The finding that adults with AN are impaired on a simpler task than previously used indicates how profound set-shifting inefficiencies can be in adults with this disorder. The cognitive set-shifting inefficiencies observed in the ADULT-AN group was independent of eating disorder symptom severity. This lack of correlation is consistent with other studies, although a relationship of a composite score of various set-shifting tasks and duration of illness has been shown in at least one study (Roberts et al., 2010), although that study did find a relationship with low BMI and AN core feature. Thus, the actual meaningfulness of such inefficiencies from a clinical perspective is not currently known. The DA system has repeatedly been suggested to be altered in adult AN (Frank et al., 2005; Kaye et al., 1999) but is uncertain if such inefficiencies also exist in AN youth. The brain DA system undergoes significant changes during development (Suzuki et al., 2001), and it has been suggested that the youth have a more sensitive DA reward system (Galvan, 2010). Thus, it could be possible that the higher plasticity of brain DA function in youth protects from DA-related set-shifting inefficiencies compared with higher age, when DA response is less flexible.

Limitations

The main limitation of the present study is its small sample size. The effect size of the main difference (i.e. the shift-cost index) between ADULT-AN and ADULT-C groups, however, was medium, whereas a small effect size was found for the comparison between the ADOL-AN and ADOL-C groups. Thus, the lack of a difference between the latter two groups does not appear to be a power issue. The two AN groups differed in age of AN onset and duration of illness, and one could argue that they had two different forms of AN, that is, early and late onset of the disorder. There was also a greater number of binge/purging type AN in the adult AN group, which could have affected the results. However, the two AN groups did not differ significantly on weight, eating disorder behaviour or temperament measures and appear to have a very similar illness presentation and similar to other AN samples (Klump et al., 2004), suggesting overall comparable AN study groups. A second limitation is that a specific test for general intellectual functioning was not administered, which calls into question whether the group differences in the adults and the lack of group differences in the younger adults are due to differences in general cognitive functioning. The education levels across groups were matched, and the task itself is intentionally simple, however, suggesting that baseline levels of cognitive functioning did not likely account for the findings. We did not add a neuropsychological test battery that might have found differences across the AN groups on neuro-cognitive function such as memory or attention (Hatch et al., 2010; Nikendei et al., 2011). Whether the worse performance in the adult AN group was a normal performance in the adolescent AN group was driven by such factors will need further study in a larger sample.
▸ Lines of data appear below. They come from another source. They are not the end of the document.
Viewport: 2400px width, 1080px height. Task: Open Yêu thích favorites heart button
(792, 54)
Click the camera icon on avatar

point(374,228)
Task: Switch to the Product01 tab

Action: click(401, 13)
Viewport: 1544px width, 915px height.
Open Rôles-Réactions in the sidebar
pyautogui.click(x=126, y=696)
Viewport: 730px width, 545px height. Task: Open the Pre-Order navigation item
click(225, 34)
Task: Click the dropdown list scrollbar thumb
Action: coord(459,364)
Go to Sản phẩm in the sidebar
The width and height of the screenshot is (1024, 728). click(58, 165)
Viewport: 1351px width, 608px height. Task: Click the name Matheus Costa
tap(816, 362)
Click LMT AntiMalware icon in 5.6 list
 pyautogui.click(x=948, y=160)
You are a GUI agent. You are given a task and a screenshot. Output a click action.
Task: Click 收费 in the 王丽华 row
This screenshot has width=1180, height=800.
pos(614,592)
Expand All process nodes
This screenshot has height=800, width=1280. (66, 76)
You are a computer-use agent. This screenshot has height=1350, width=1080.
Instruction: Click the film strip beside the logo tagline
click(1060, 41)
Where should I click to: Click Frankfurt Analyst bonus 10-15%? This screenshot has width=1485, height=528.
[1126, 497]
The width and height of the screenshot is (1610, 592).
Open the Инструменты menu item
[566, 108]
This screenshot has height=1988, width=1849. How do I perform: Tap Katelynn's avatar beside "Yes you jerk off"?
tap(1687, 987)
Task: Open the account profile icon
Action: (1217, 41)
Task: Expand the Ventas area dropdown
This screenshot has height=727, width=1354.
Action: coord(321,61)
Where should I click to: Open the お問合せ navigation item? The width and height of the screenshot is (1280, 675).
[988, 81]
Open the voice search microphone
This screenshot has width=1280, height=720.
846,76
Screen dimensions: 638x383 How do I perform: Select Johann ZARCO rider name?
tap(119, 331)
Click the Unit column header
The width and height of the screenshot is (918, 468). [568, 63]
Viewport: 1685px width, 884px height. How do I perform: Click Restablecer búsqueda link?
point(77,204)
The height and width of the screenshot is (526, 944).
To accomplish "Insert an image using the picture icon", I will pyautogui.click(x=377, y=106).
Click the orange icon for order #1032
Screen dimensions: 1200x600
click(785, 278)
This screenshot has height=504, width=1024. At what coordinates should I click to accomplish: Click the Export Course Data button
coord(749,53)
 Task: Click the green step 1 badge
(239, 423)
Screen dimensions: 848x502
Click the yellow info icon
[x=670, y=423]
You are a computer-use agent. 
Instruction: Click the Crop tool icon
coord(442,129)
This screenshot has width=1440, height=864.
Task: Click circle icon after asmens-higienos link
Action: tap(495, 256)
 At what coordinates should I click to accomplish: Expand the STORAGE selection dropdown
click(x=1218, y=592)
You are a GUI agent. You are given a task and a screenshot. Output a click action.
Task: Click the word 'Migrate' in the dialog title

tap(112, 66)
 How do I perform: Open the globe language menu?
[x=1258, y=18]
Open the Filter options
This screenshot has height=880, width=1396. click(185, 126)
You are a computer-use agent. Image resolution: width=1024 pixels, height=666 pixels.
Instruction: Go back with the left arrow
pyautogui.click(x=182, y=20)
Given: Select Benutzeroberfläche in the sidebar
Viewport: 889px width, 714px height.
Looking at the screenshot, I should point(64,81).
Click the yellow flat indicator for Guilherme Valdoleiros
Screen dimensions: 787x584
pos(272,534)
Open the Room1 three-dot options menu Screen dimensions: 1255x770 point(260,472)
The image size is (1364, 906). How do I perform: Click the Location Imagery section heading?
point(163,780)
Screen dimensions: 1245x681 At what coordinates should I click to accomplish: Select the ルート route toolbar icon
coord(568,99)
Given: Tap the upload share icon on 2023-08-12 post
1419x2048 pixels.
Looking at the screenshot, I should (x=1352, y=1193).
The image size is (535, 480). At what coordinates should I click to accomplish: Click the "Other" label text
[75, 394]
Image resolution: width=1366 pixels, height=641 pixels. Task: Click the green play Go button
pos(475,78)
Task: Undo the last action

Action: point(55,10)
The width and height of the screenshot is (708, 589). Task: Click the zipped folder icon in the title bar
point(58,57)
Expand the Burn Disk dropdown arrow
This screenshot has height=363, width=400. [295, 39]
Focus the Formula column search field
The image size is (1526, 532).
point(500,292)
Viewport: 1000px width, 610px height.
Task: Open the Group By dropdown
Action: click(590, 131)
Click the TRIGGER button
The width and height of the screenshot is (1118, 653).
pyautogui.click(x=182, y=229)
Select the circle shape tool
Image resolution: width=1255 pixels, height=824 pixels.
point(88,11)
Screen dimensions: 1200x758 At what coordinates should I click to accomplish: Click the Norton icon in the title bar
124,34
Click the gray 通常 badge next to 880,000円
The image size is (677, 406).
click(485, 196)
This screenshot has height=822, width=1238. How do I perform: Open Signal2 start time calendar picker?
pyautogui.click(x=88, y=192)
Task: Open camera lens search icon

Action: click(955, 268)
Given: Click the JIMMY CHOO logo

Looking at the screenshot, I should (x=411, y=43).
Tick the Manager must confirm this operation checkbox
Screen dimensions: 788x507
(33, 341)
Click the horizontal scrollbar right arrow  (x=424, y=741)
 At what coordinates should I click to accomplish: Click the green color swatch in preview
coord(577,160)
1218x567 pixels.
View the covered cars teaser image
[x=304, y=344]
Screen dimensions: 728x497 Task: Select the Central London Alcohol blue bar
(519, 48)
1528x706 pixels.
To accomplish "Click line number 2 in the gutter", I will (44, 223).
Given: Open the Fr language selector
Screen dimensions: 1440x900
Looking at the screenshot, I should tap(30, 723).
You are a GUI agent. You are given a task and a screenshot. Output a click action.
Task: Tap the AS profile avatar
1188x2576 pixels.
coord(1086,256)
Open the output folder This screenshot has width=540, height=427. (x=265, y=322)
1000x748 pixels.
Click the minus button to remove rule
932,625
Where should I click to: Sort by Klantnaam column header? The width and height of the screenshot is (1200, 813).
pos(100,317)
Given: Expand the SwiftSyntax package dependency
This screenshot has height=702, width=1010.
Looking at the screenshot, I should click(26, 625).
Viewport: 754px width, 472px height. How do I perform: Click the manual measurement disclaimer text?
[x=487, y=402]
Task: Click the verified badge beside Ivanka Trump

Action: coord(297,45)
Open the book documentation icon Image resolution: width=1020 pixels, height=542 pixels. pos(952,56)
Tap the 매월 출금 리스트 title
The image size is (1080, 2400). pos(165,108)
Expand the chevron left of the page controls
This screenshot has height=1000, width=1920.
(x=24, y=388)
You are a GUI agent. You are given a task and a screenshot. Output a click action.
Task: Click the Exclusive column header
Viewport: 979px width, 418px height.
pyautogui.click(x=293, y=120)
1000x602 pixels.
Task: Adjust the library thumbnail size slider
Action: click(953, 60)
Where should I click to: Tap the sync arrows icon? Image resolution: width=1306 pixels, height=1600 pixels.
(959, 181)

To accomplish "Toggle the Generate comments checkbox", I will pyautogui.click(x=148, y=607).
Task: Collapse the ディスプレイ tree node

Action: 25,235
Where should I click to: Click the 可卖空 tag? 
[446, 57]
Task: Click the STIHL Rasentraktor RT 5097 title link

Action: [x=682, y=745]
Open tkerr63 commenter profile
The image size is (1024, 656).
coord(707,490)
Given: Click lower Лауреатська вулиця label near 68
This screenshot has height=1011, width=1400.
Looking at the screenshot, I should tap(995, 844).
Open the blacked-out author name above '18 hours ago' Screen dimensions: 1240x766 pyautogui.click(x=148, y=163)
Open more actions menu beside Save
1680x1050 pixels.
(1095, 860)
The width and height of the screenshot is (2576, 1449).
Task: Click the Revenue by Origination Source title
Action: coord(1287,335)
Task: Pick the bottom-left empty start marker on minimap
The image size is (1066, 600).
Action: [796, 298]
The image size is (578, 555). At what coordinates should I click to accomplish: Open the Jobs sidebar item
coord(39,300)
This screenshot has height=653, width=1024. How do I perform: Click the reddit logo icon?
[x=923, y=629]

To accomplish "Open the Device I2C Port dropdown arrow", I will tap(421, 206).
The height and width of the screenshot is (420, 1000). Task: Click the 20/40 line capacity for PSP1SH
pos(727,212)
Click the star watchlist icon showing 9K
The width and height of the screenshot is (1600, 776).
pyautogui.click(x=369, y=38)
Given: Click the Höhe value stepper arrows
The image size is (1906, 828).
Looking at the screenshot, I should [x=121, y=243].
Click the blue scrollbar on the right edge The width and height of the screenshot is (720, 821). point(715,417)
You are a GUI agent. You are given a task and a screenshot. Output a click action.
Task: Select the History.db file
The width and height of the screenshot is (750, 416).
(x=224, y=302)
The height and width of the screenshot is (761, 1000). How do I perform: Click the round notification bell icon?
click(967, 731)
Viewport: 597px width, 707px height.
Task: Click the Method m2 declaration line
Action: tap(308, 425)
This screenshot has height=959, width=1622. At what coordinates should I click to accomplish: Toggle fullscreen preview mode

Implications for research, policy and practice

Results from this current study suggest that (i) if AN is not treated early, set-shifting inefficiencies are likely to emerge and may be an important factor impacting treatment resistance and relapse, (ii) there is a need to identify and treat AN as early as possible and (iii) future research should target biologic factors that determine the development of altered set-shifting in AN in late adolescence and early adulthood.